Saved entries

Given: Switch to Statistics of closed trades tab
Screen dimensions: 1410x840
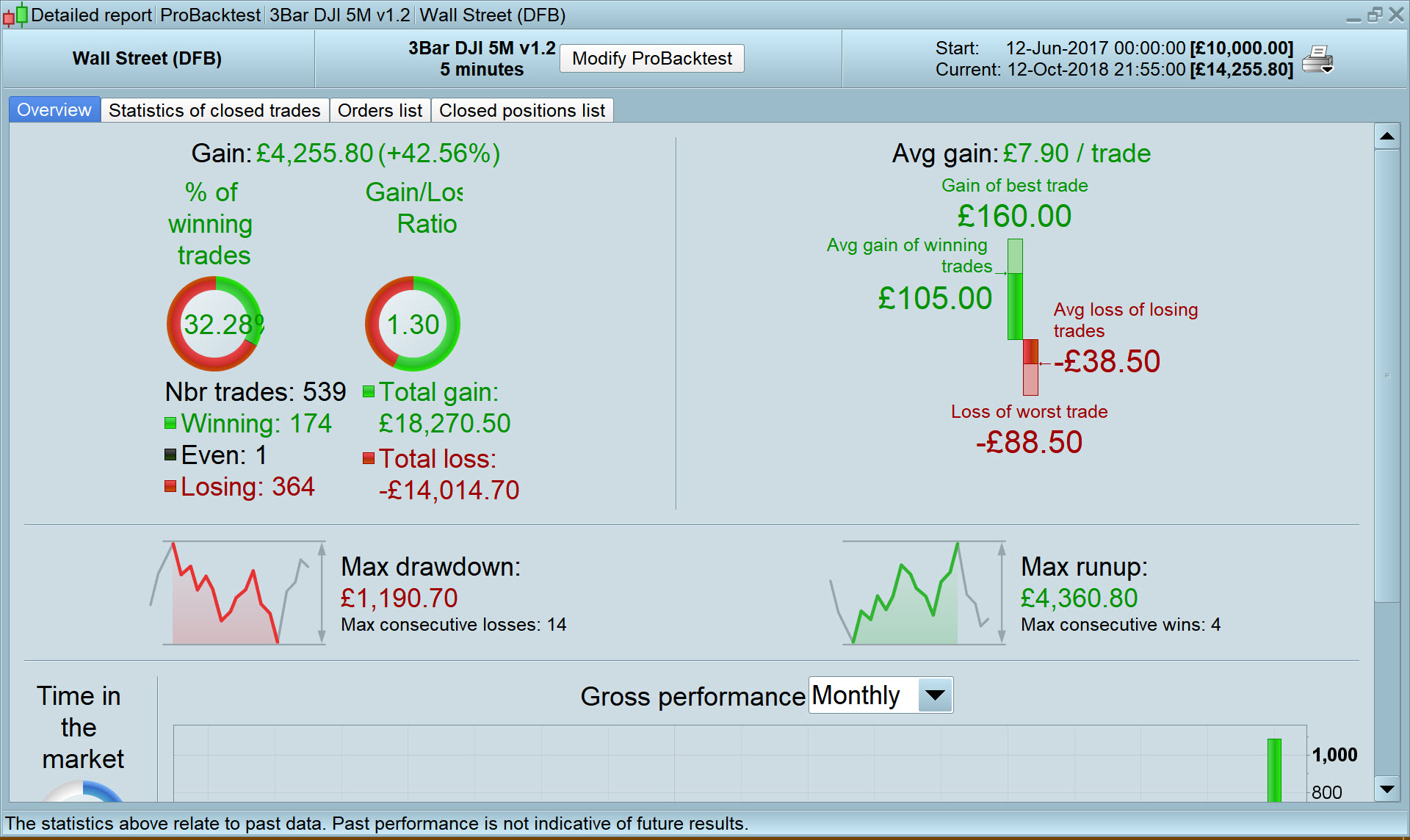Looking at the screenshot, I should click(214, 110).
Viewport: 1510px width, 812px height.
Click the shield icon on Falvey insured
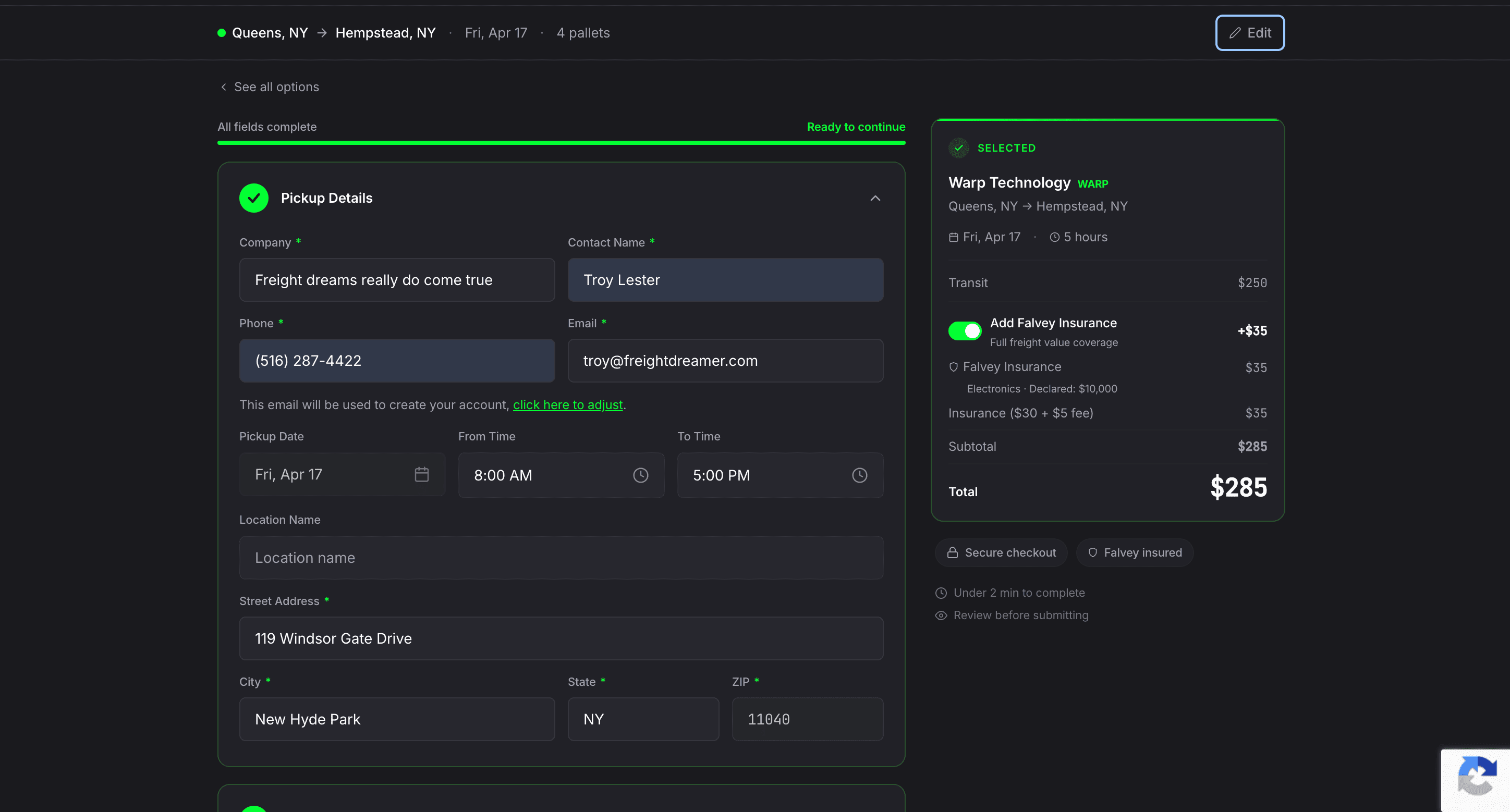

→ **Required work**
For every record above, repeat the text exactly and omit any picture.

→ **Written solution**
Given: Switch to Statistics of closed trades tab
Screen dimensions: 1410x840
Looking at the screenshot, I should click(214, 110).
Viewport: 1510px width, 812px height.
Click the shield icon on Falvey insured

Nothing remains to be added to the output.